11. What restrictions are imposed on abstract elements of a class (methods, properties)?

Abstract class elements are elements that are declared with the abstract keyword. The following restrictions are imposed on abstract elements (methods, properties, indexers, events):

  • an abstract element cannot be private. It is allowed to declare an abstract method with any other access modifier: public, protected, internal, protected internal;
  • an abstract element must not have an implementation;
  • an abstract element (an element designated as abstract) cannot be indicated by the virtual keyword. This is natural because the abstract keyword is sufficient to ensure the use of polymorphism.

 

12. Can an abstract class not contain declarations of abstract elements?

Yes. The C# compiler allows the declaration of a class with the keyword abstract in which there are no abstract elements. Such a property is useful when, at the initial stage of constructing a program, the list of all elements of the class located at the top of the hierarchy is not yet fully known. However, it is already clear that with further development of the program, this class will contain abstract elements, and, therefore, should be abstract.

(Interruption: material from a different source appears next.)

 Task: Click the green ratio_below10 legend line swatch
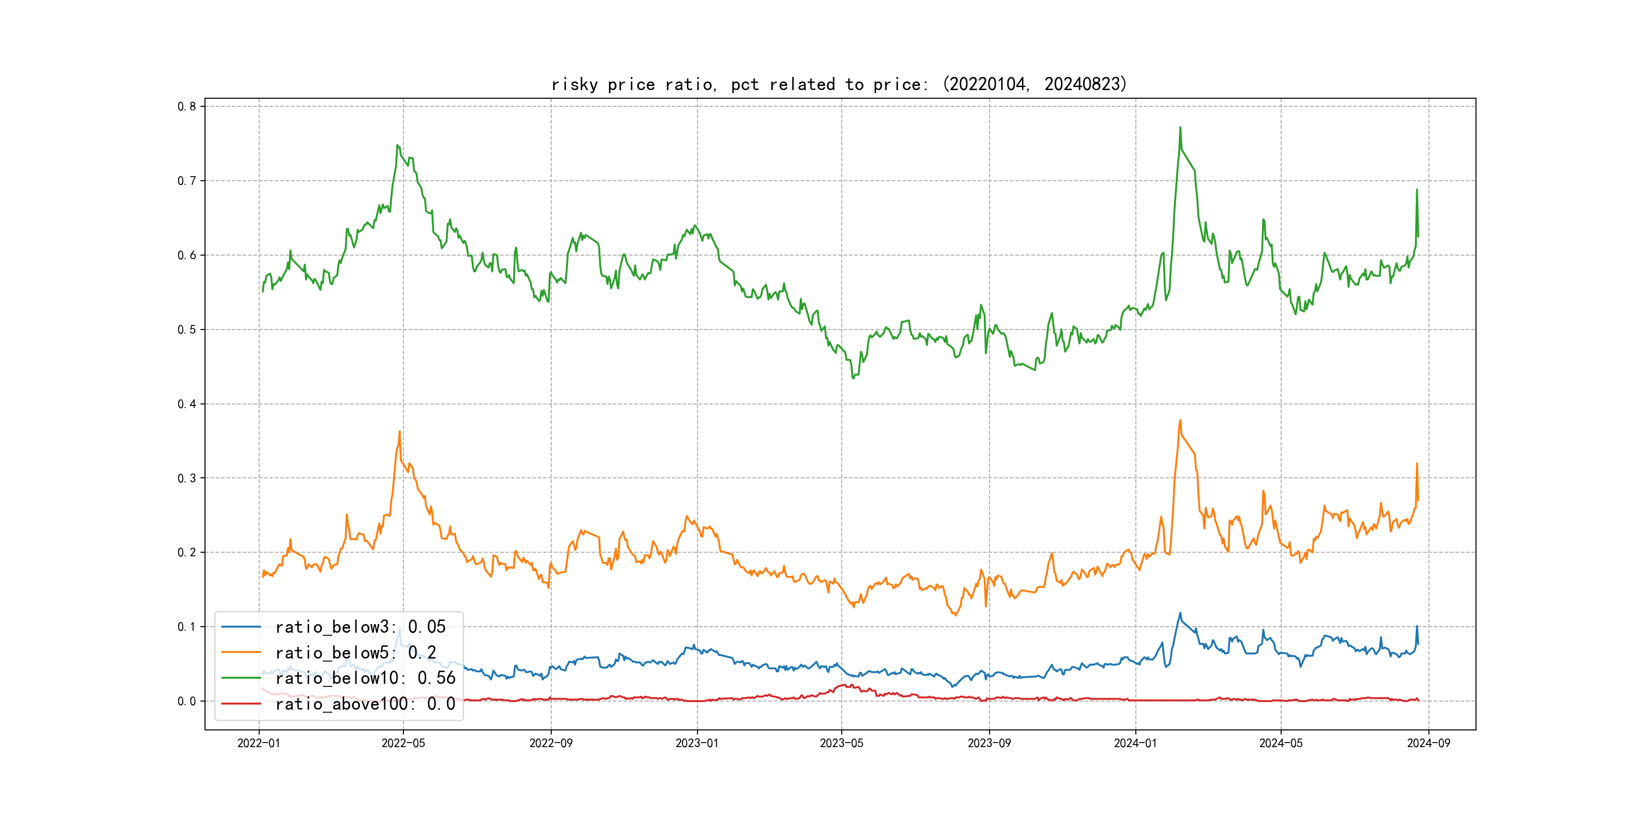(x=241, y=678)
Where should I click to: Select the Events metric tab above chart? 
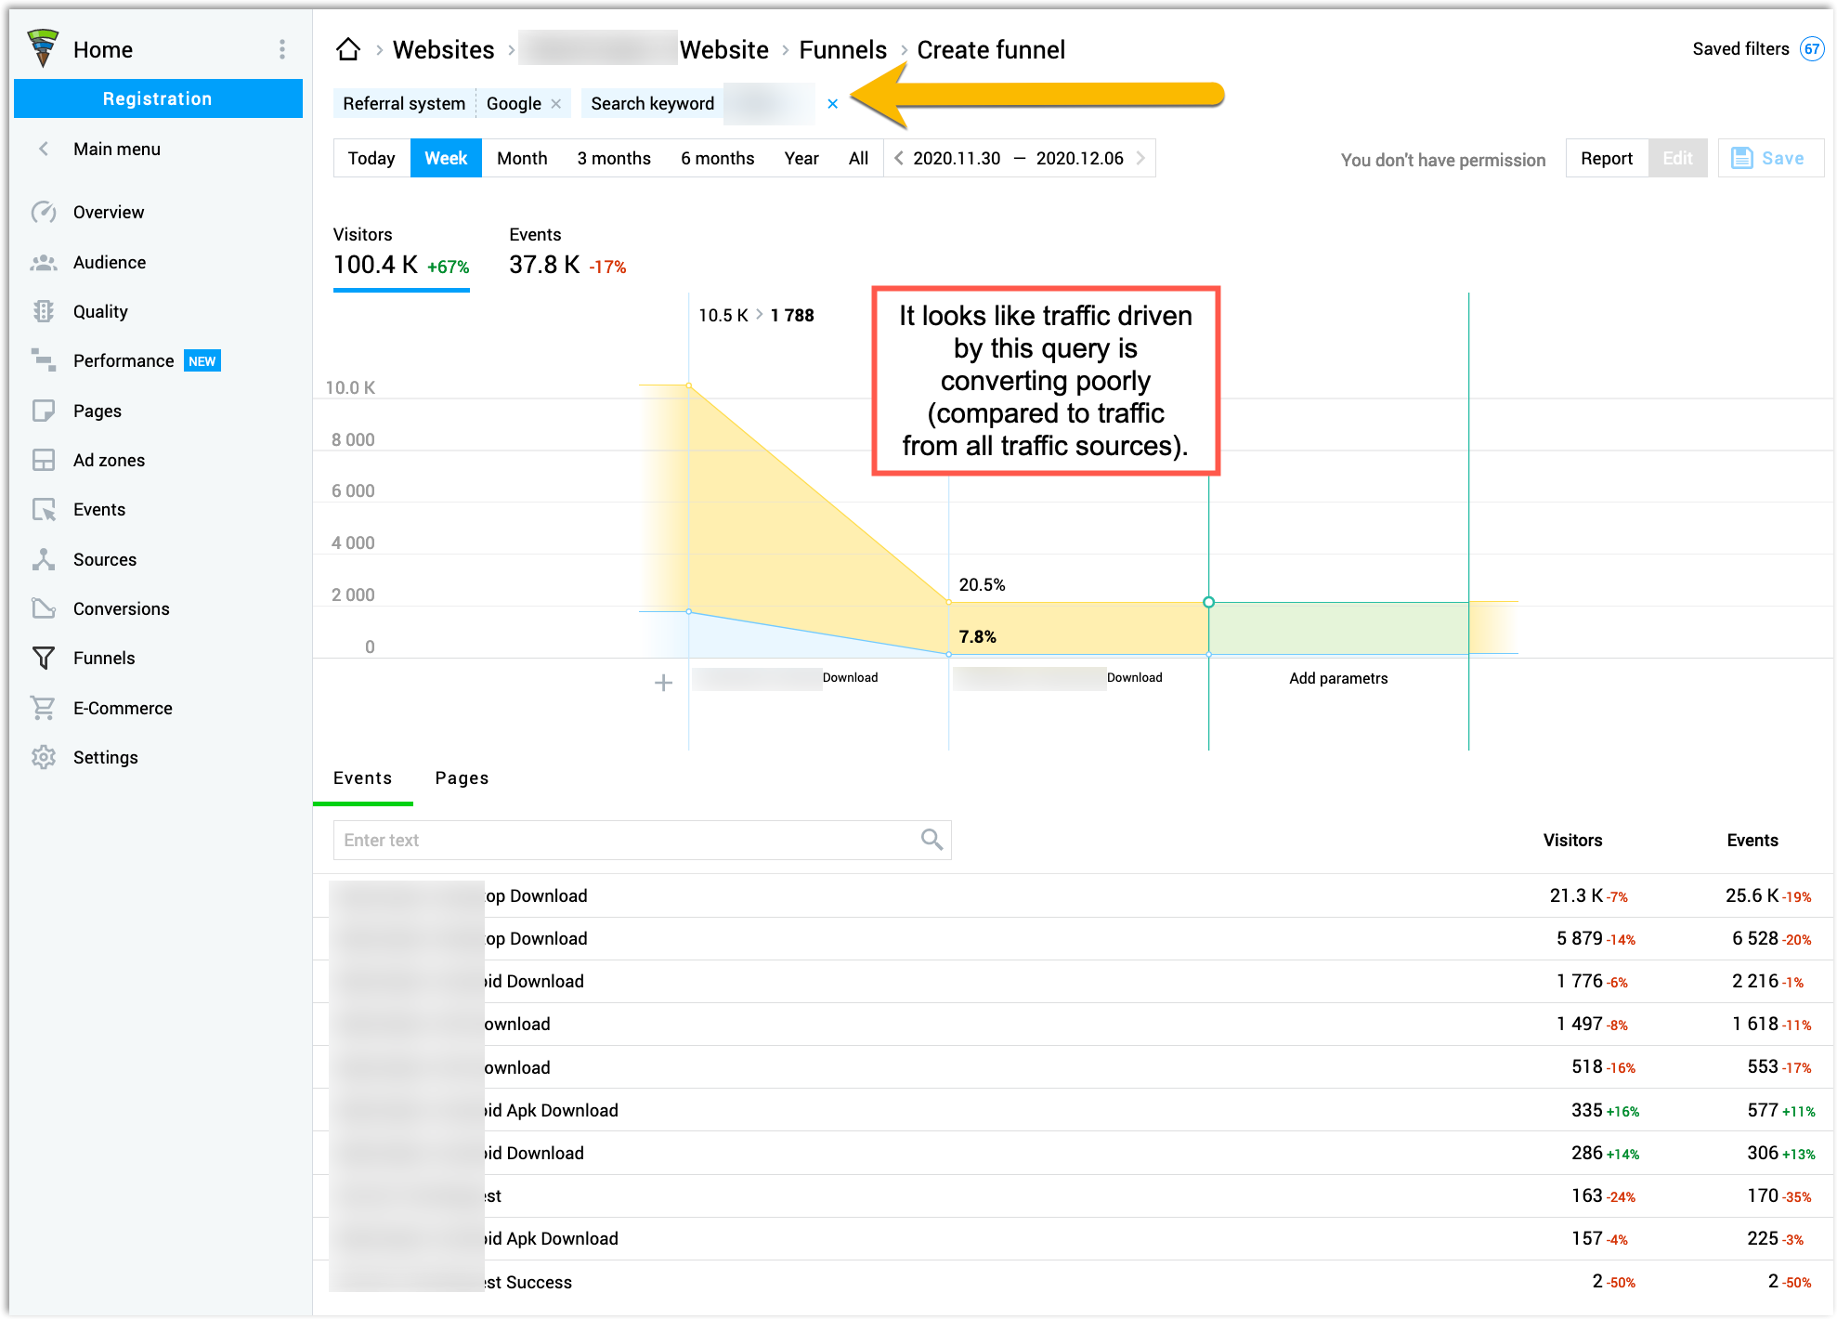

For example. At the beginning of the development of the class hierarchy, an abstract stub class is introduced. This example declares a class named BaseAbstractClass

// The base class in the hierarchy
// does not yet contain abstract elements
abstract class BaseAbstractClass
{
  // Here in the future abstract elements may be added
}

 

13. Figure showing the use of an abstract class

 

C#.Inheritance. Use of abstract class

Figure 2. Use of abstract class

 

14. Can an abstract class inherit from another abstract class? Can an abstract class inherit from another non-abstract class?

Yes. An abstract class can inherit both abstract and non-abstract classes. In this case, the inheritance rules are the same as for inheriting non-abstract classes. Throughout the hierarchy chain, abstract and non-abstract classes can successively inherit from each other.

Example. The following example demonstrates the freedom to use abstract classes in combination with non-abstract ones.

namespace ConsoleApp5
{
  // Abstract class A_Abstract - top of the hierarchy
  abstract class A_Abstract
  {
    // some internal class field
    public int a;
  }

  // Non-abstract class B - derived from A_Abstract
  class B : A_Abstract
  {
    public int b;
  }

  // Abstract class C_Abstract - derived from non-abstract class B
  abstract class C_Abstract : B
  {
    public int c;
  }

  // Non-abstract class D
  class D : C_Abstract
  {
    public int d;
  }

  class Program
  {
    static void Main(string[] args)
    {
      // 1. Declare instances of classes B, D.
      // Instances of classes A_Abstract, C_Abstract
      // are not allowed to be declared.
      B objB = new B();
      D objD = new D();
      // A_Abstract obj = new A_Abstract(); - error

      // 2. Access to the elements of the instance objB
      objB.a = 23;
      objB.b = 33;
      // obj.d = 40; - error, cannot access element of inherited class

      // 3. Access to the elements of the instance objD
      objD.a = 77;
      objD.b = 777;
      objD.c = 7777;
      objD.d = 7777;
    }
  }
}

 

15. Differences between abstract classes and interfaces

The following differences were noticed between interfaces and abstract classes:

  • implementations of methods, properties, etc., cannot be declared in an interface. In an abstract class, it is allowed to declare implementations of its elements;
  • an interface cannot have constructors. An abstract class can have constructors;
  • the interface cannot contain data fields. An abstract class allows the use of internal data fields;
  • default interface elements (without an access modifier) are considered public. In abstract classes, elements are considered private by default;
  • interface elements must not contain an access modifier (otherwise, the compiler will generate the error message). In abstract classes, any access modifier is allowed in the declaration of a class element;
  • a derived class can inherit only one abstract base class. If you use interfaces, a derived class can inherit any number of interfaces. Thus, an interface is an alternative to an abstract class with which you can implement multiple inheritance.